A tariff is a special tax that is charged when something comes into a country. Tariffs can be used to protect businesses inside a country. They can also raise money for a government. In general, experts agree that tariffs don’t work very well.

An Example:

The US has tariffs on many items. For example, the US has a tariff of 11% on some kinds of bicycles. That means if a bicycle store in the US wants to bring a bike that costs $1,000 into the US from another country, the bike store would have to pay the US government $110. Since the bike store has now paid $1,110 for the bike, they will have to sell it for more than that in order to make money.

The idea behind tariffs is to make foreign things cost more so that people buy more things made inside the country.

But most people who study this kind of business say that that is not how things usually work. Usually, as the cost of foreign things go up, the cost of things made inside the country also goes up.
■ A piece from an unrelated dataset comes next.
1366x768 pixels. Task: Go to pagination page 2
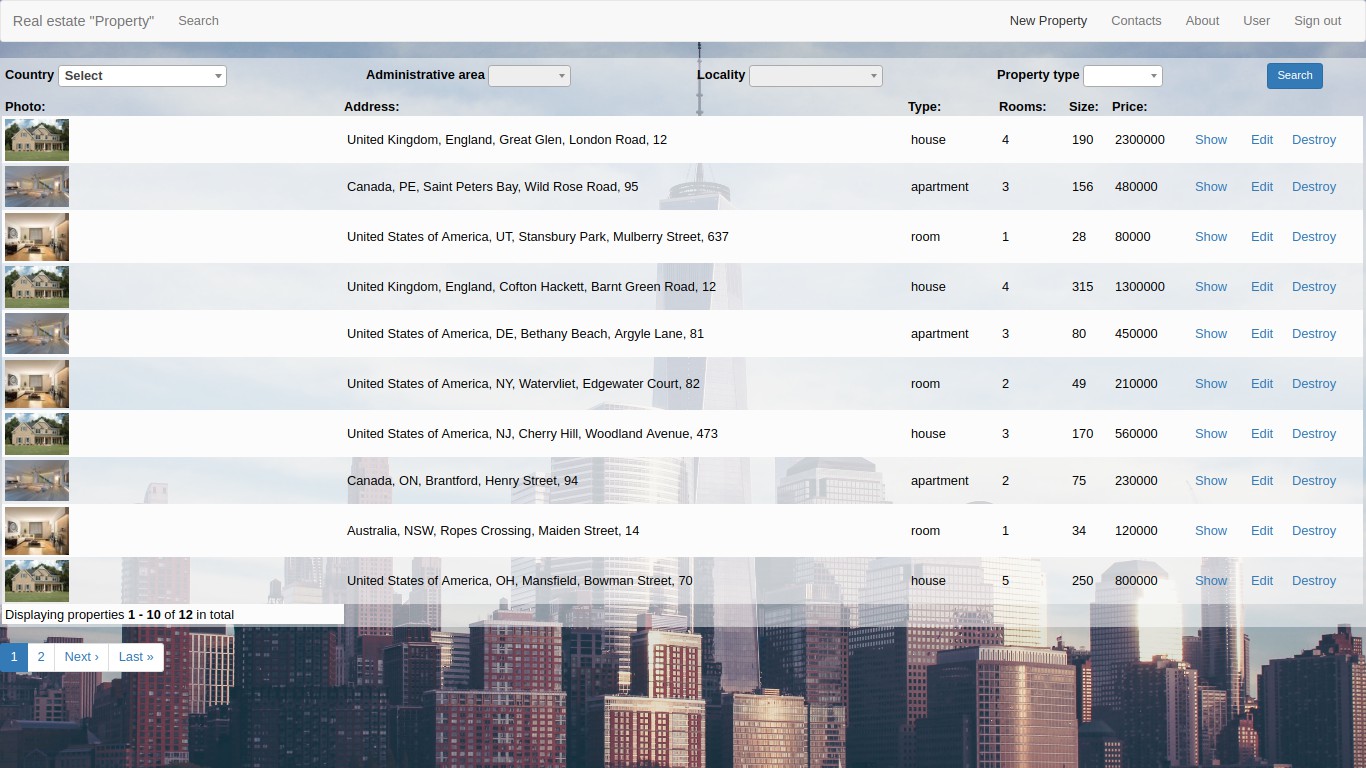pyautogui.click(x=41, y=657)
And even if the tariff helps businesses in one area, it can hurt others. For example, a bicycle tariff might help bike makers. But if fewer bikes are being sold in the country, it could hurt the people who make and sell other things, like bells, helmets, lights, and tires.
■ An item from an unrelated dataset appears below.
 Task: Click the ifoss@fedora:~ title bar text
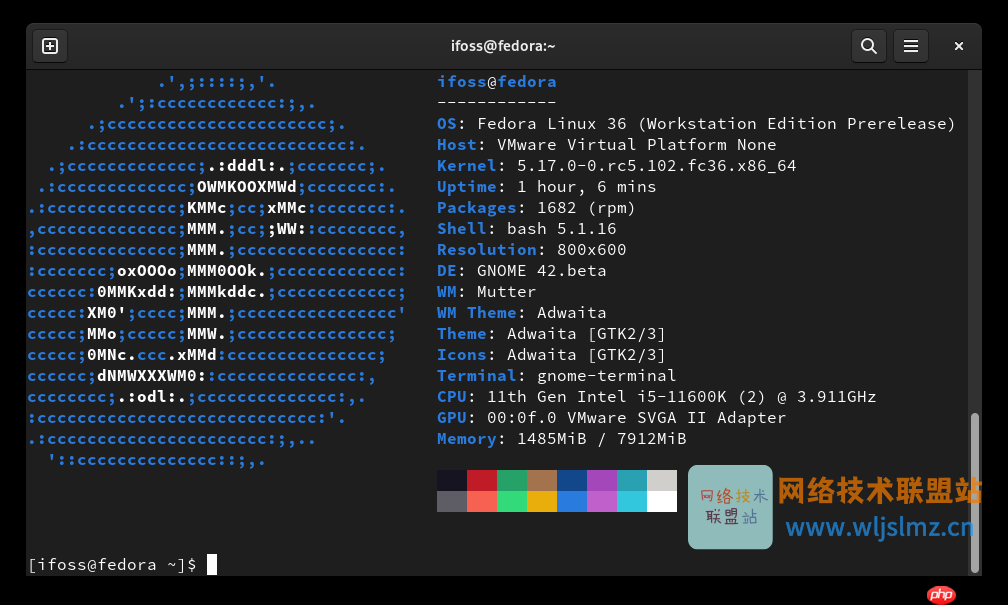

Image showing US Tariffs since the 1820s.
This image shows US Tariffs since the 1820s.
Since the end of World War II, US tariffs have been very low.
(Source: James 4, from Wikimedia Commons.)

For these reasons, tariffs can hurt everyone. Foreign countries don’t sell as much because there is a tariff. Businesses in the country may sell fewer things because the price has gone up. And the items simply cost more for the people in the country which has the tariff.